Dyon Gijzen

Personal information
- Date of birth: 16 February 1994 (age 32)
- Place of birth: Roermond, Netherlands
- Height: 1.76 m (5 ft 9 in)
- Position: Forward

Youth career
- Brachtersbeek
- Linne
- VVV

Senior career*
- Years: Team / Apps / (Gls)
- 2013–2016: VVV / 37 / (4)
- 2016–2017: MVV / 21 / (5)
- 2017–2018: De Treffers / 13 / (1)
- 2018–2019: Eendracht Termien / 25 / (0)
- 2019: Germania Teveren / 13 / (2)
- 2020: Meerssen / 5 / (0)
- 2020–2021: EHC

= Dyon Gijzen =

Dutch footballer

Dyon Gijzen (born 16 February 1994 in Roermond) is a Dutch footballer who most recently played as a forward for EHC.
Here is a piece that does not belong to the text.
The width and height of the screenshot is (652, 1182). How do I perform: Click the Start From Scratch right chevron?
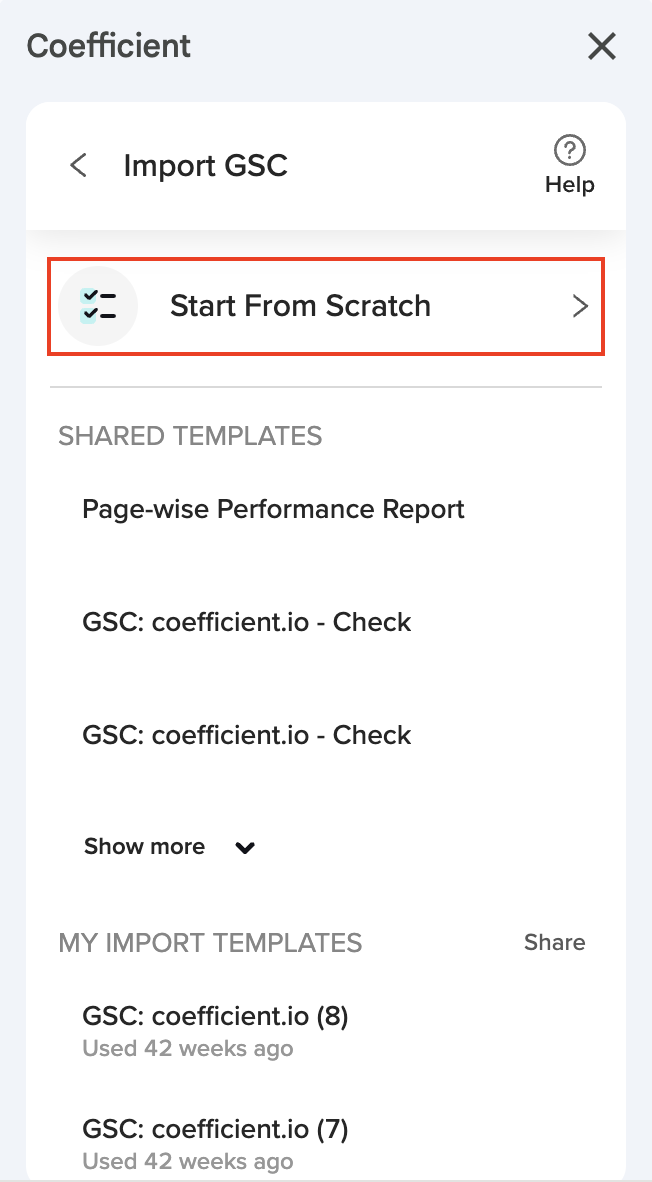580,306
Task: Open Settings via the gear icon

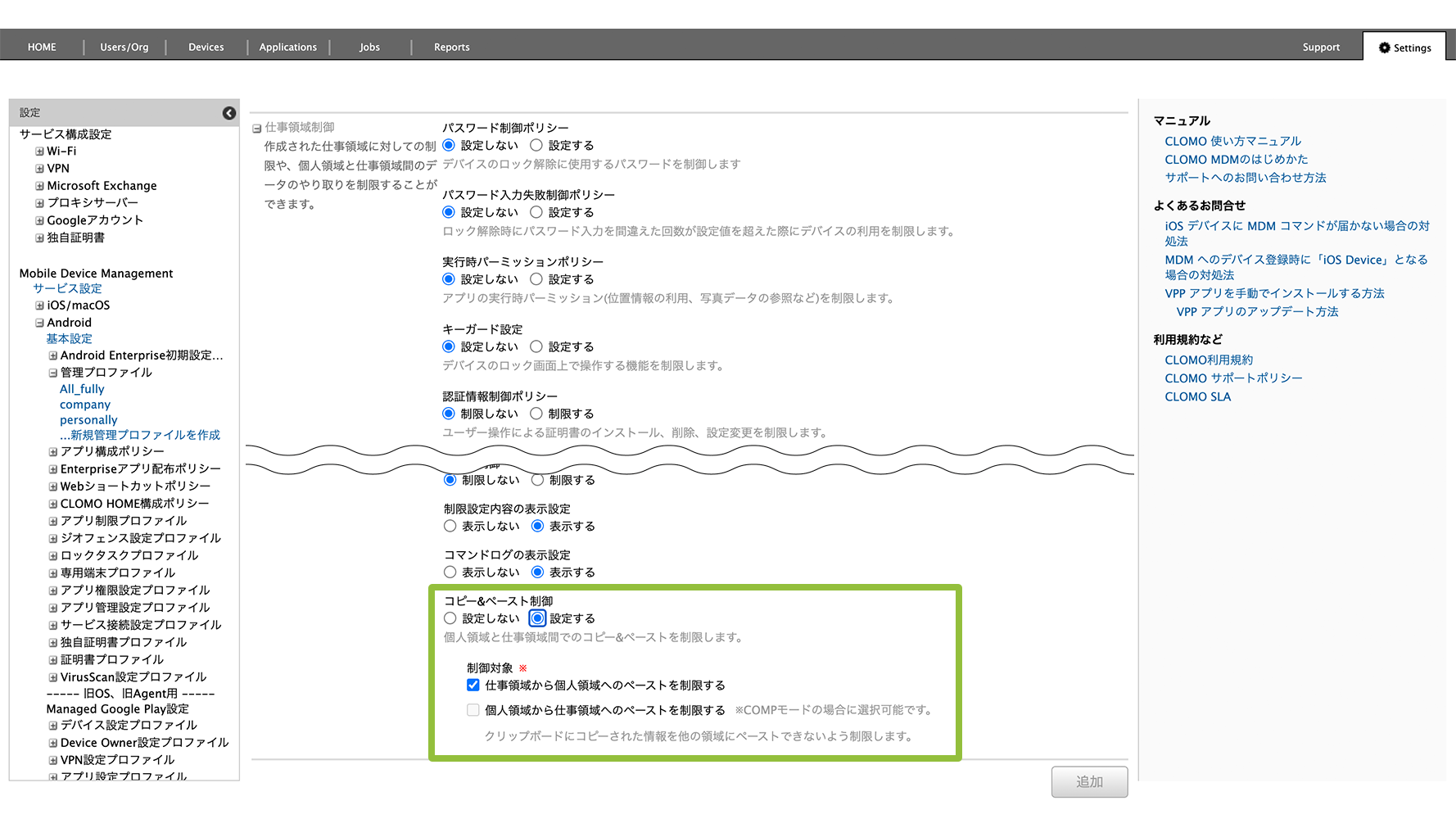Action: (x=1384, y=48)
After Gijzen made his professional debut for [Eerste Divisie]] club VVV-Venlo, he moved to MVV in 2016 in order to get more playing time. He later signed for amateur side De Treffers.
He joined EHC from SV Meerssen, whom he had joined from German Landesliga side Germania Teveren, in 2020.